New York, NY – April 15, 2014 – The Electronic Retailing Self-Regulation Program (ERSP) has recommended that Theradome, Inc., modify or discontinue certain advertising claims for Theradome, a product designed to treat hair loss through the use of a low-level laser. ERSP found the marketer could support certain claims.
ERSP is an investigative unit of the advertising industry’s system of self-regulation and is administered by the Council of Better Business Bureaus. The marketer’s advertising came to the attention of ERSP through an anonymous competitive challenge.
ERSP reviewed online advertising claims for Theradome, including:
- “The first and only FDA cleared clinical strength laser treatment that has proven triple action”
- “Proven to grow hair in 98 percent of users”
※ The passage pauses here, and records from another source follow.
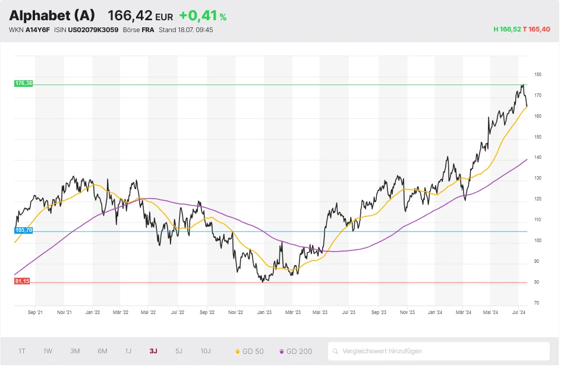Image resolution: width=561 pixels, height=367 pixels.
Task: Select the 6M time range
Action: [102, 351]
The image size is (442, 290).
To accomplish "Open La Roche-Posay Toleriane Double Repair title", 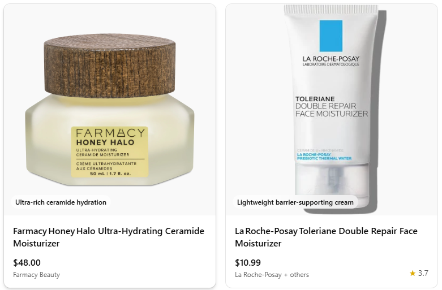I will [326, 237].
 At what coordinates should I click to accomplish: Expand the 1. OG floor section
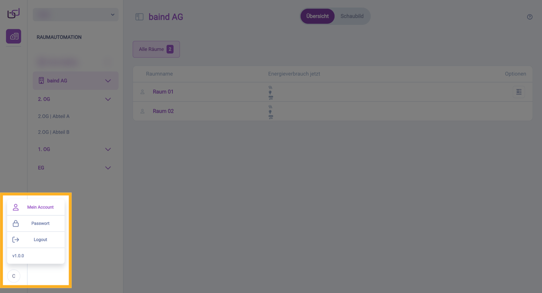click(x=108, y=149)
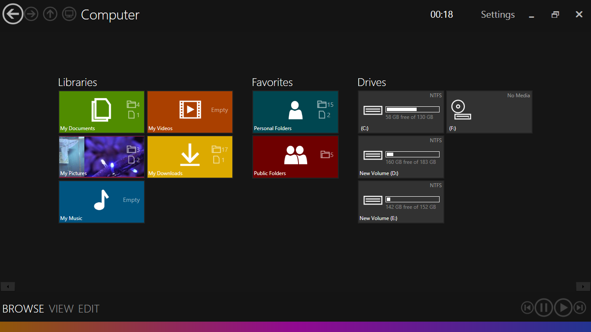Switch to the VIEW tab

[61, 309]
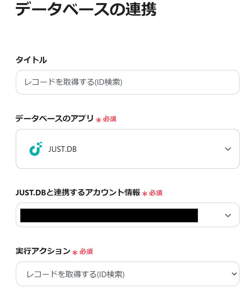The height and width of the screenshot is (300, 250).
Task: Click the データベースの連携 page heading
Action: [86, 10]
- “In our clinical studies ALL participants benefited from the Theradome™ and experienced one or more of the following: 1) Thicker and more manageable hair, 2) Reduced hair loss, and 3) New hair growth after three to four months. We know it works, that’s why we guarantee that you’ll see great results.”
- ”100% Proven. 100% Easy. 100% Safe.”
- “The world’s most powerful in-home solution to treat hair loss.”
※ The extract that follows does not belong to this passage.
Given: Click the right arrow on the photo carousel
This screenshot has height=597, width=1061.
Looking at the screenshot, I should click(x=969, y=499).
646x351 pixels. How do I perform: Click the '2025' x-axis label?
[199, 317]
As support for the performance and establishment claims at issue, the marketer submitted testing on low-level laser therapy (LLLT), the main technology behind Theradome. The marketer also provided ERSP with materials concerning its 510(k) premarket notification, which established its equivalence to a predicate device.
Following its review of the evidence in the case record, ERSP did not object to some general performance claims, but determined that the marketer did not provide adequate support for claims that Theradome will help consumers “… experience thicker and longer hair, a healthier scalp with reduced scalp itching and inflammation. Plus those with curly hair will see enhanced curl retention. After 52 treatments (20 minutes per treatment), the hairs on the top of the head and the vertex will start filling in. After 100 treatments (20 minutes per treatment), fuller and thicker hair will result with continued use.”
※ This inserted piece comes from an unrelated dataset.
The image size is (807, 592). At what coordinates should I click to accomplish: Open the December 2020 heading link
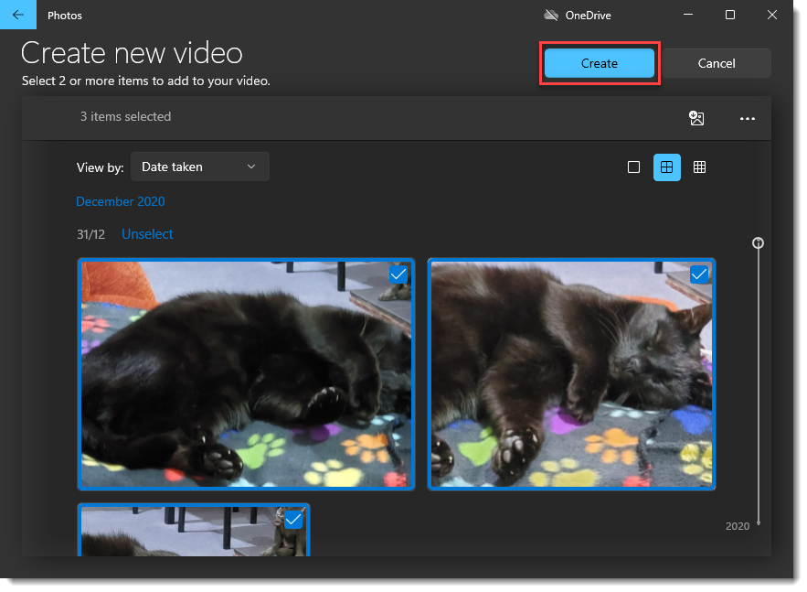pyautogui.click(x=120, y=201)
ERSP recommended that the marketer clearly and conspicuously disclose that Theradome is specifically intended for “females with female pattern hair loss on the Ludwig and Savin Hair Loss Scale I-II, Fitzpatrick Skin Types I to IV” as it is necessary information for consumers.
ERSP found insufficient evidence to demonstrate that the Food and Drug Administration (FDA) had “approved” the product “to increase the diameter of hair up to 200%” – a message that ERSP determined could by reasonably understood by consumers – and recommended the marketer discontinue this claim.
Further, ERSP found that studies presented by the advertiser did not meet general standards of competent and reliable evidence and found that the marketer did not support the comparative claims at issue.
The company, in its marketer’s statement, said, “We will continue to make appropriate modifications to advertising for Theradome LH80 PRO in accordance with ERSP’s recommendations … Theradome Inc. is committed to ensuring that its advertising is truthful, accurate, and substantiated. We value and support industry self-regulation and welcome the ERSP’s decision regarding advertising for the Theradome LH80 PRO medical device.”